This is the ultimate fear, simply because in death we are finally destroyed. Terrorists, or individuals whose tool of trade is terror, know this aspect of our being, and tend to exploit it to the maximum. The attack on the Dusit Hotel in Nairobi is the public performance of what is otherwise a very private narrative of fear.

In a lecture series published as ‘Climate of Fear: The Quest for Dignity in a Dehumanised World,’ Wole Soyinka says this of fear: “A notable aspect of all-pervasive fear is that it induces a degree of loss of self-apprehension: a part of one’s self has been appropriated, a level of consciousness, and this may even lead to a reduction in one’s self-esteem — in short, a loss of inner dignity.”

In essence, the kind of fear that the terrorists seek to induce in the larger population, beyond those immediately harmed by their actions, causes a ripple effect with the consequence that it has the capacity to immobilise us.”

Such fear, although it first affects adults, it equally affects the young as well. When parents are fearful of walking in their own neighbourhood, when they are reluctant to venture out at night, when they have to buy expensive vehicles because public service vehicles are supposedly insecure, when they advise their children to avoid strangers and not to venture out on their own, the whole society becomes one large prison.

It isn’t just a physical penitentiary; it is most significantly a psychological cage. It becomes the story that guides daily life.

Violence is a story. Its language and style — the gun, the bomb or the machete — is both implied and real, as violation, destruction or death. It inscribes the body of the victim with injury or death, which become ‘living’ images of the hate, vengeance and destruction that the terrorist first sought to display or execute.

These create a cycle of suffering and further victimhood for those related to the victim or even the whole society, which has to live with the suffering or memories of the victims.

Which is why we need to not just confront the terror that fear has spawned or seeks to cultivate in our country with physical and human defences. Walls, cameras, electric fences, guns, guard dogs, human guards etc. can and often do stop individuals seeking to harm others. But it is stories that best confront terror and fear. Fear is a psychological reality. It is the mind that needs changing; that of the potential terrorist or villain as well as that of the victim. We need to urgently create stories that deconstruct the narratives of fear.

How do we create, tell and live stories that help to contest and challenge fear? It is not an easy task but it is doable. In many societies, children were or are still taught that there is some creature out there that would eat them if they ventured into the darkness or far from home. Children grow up believing these stories but progressively figure out that there is no ogre out there.


However, they also learn that darkness often has dark forces.
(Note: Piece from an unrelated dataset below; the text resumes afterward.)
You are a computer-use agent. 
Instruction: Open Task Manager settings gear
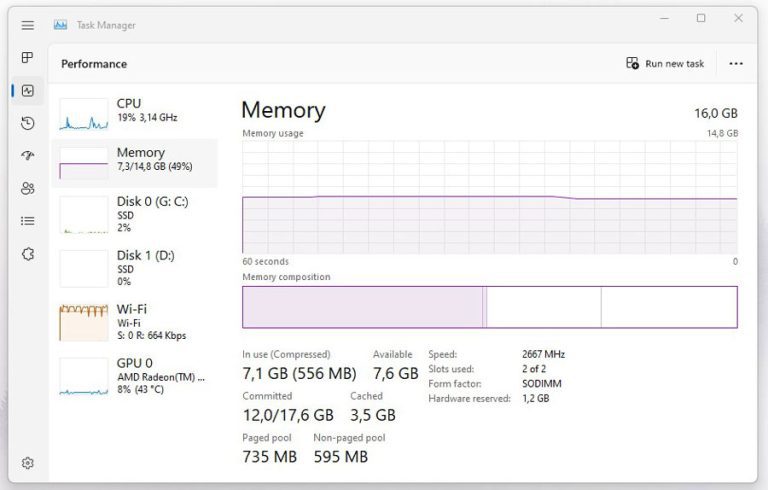(x=28, y=463)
The fear of being eaten may be banished but the individual acquires the skills and knowledge for self-preservation against the elements that the night may hold or that one may encounter if they venture too far from known and safe grounds of the house.

Part of the moral of the story of being wary of the unknown is to learn to trust the known, to seek to know your neighbours better, to invest faith in friends, to cultivate defences against strangers, as well as to be on eternal vigilance. Eternal vigilance was a warning delivered in many oral stories — the hare was eternally alert to the trickery of the hyena (who sought to eat her); the tortoise needed to be trickier than the hare by calling on her extended family in order to win a race against the latter; the frog needed to always outsmart the snake, lest she ends up as the latter’s supper.

Yet these stories weren’t just about survival of the strongest and cleverest. No, they were also about restoring social equilibrium. The point they sought to make was that the likely victim needed to be far ahead of the villain in guarding against the rogue’s machinations.

Thus, even the villain understood that they could win a battle once in a while but they had a wilier and committed opponent that they may not win the war against. The weaker — and therefore upright character — relied on non-violence to endure. Thus, nonviolence is a language of eternal vigilance, intelligent response to evil and perpetual commitment to peace and restoration of humanity — because unending war is destructive and erodes the human spirit.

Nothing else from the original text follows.